Files That Last logoSo far there isn’t, as far as I know, a book to promote and explain digital preservation to people who understand computers but aren’t part of the library and archiving world. That’s where I’m aiming this book. If you look at the Library of Congress’s personal archiving pages, that gives you some idea of what I’m aiming at, though I’m also addressing nonprofit organizations and businesses. It’s not a book for programmers, but it will have enough technical detail to give an understanding of how formats, metadata, and media affect the longevity of files and how to make best use of them.

If you pledge $10, you’ll get an electronic copy of the book when it’s done (DRM-free, naturally). For just $100, you can use it as a classroom text and distribute it to up to 50 students!

If you want brief, regular updates on the project, add this URL to your RSS feed.

I’m counting on your support to help make this happen, whether you pledge money, spread the word, or both. I’m excited about getting the book out, and I think you will be too when you see it.

And … JHOVE 1.9b3

Lately I’ve been writing a user guide for JHOVE as part of an upcoming
book. This means going through all the features to see how they really
work, and this has turned up a number of bugs. Among the latest fixes
are are: (1) If the AIFF module encounters a little-endian file, it
treats all subsequent files as little-endian whether they are or not.
(2) Certain errors in WAVE files throw an exception from the module
instead of reporting that the file isn’t well-formed. (3) The XML
module’s “s” and “schema” parameters conflicted, with “schema” being
treated as both, and there was a problem with schema URIs with
upper-case characters.

Version 1.9b3 should fix all of these. Hopefully I won’t find anything
else that needs fixing soon, so we can finally have a 1.9 release. but
if there are any problems with this beta, please let me know!

JHOVE 1.9b2

JHOVE 1.9b2 is up, fixing issues with the configuration file. The code for editing the configuration file from the GUI was just completely broken, but I think it’s fixed now. I can’t imagine anyone was ever trying to add init strings to modules (none of the standard ones use one anyway) or add handlers using the GUI, or someone would already have noticed. But I couldn’t stand having it not fixed, so the new build is there.

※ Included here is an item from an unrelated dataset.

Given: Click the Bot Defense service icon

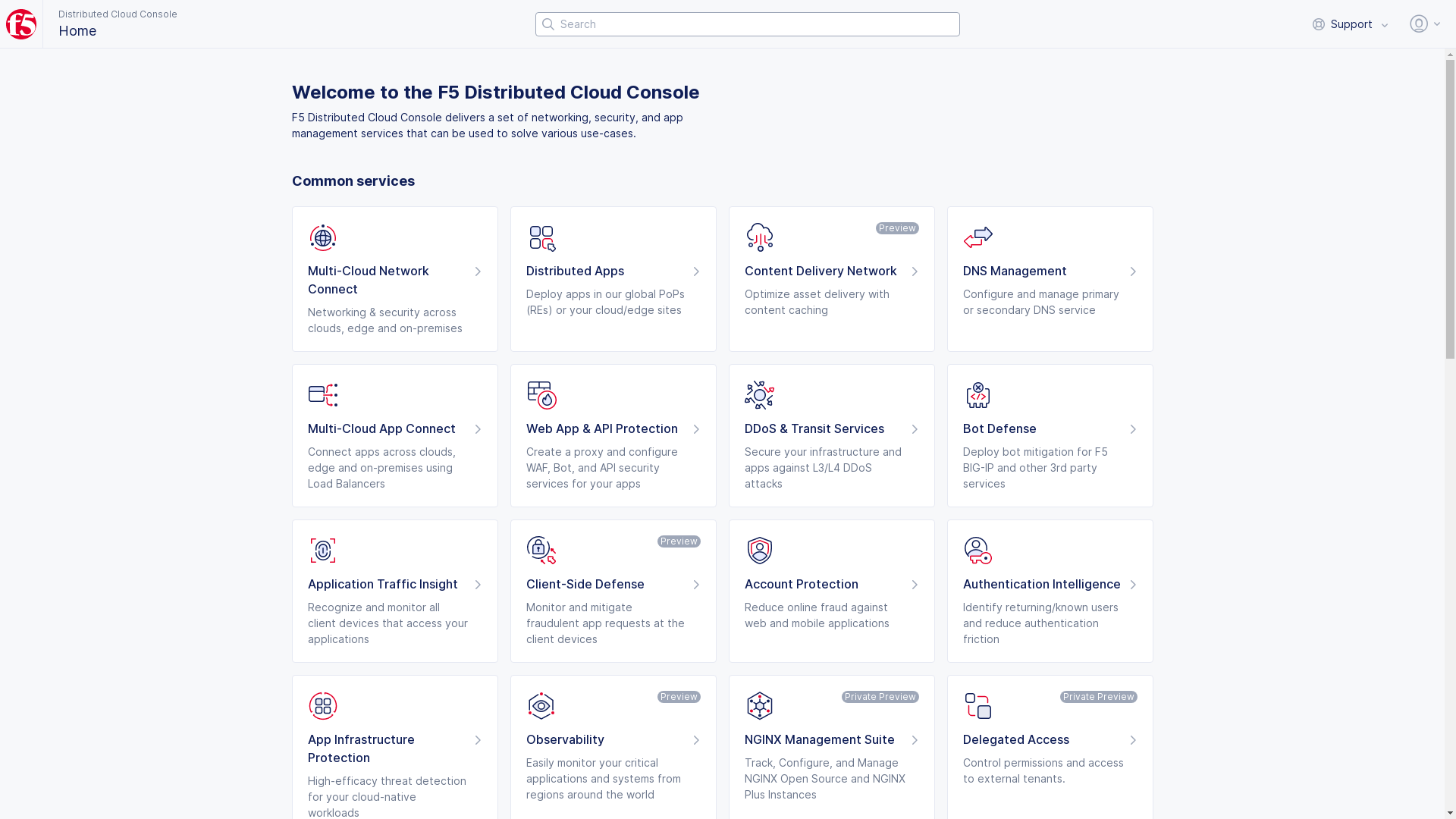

Format registry browser online

In an effort to promote interest in my format registry browser, I’ve built a Java web application out of it and put it up on Google App Engine at regbrowser.appspot.com. It lets you search PRONOM, UDFR, and the DBPedia structured summaries of format articles, by name, MIME Type, creator, and extension. It uses SPARQL Linked Data queries to obtain data.

It’s still in a rough form; the point is to show what it can do and hopefully get some interest in putting money into further development. Obvious improvements, which I may do shortly, would include checkboxes for which repositories to search and retention of text fields when returning to the search page.

UDFR times out a lot. If you get a timeout error, trying again has a good chance of working.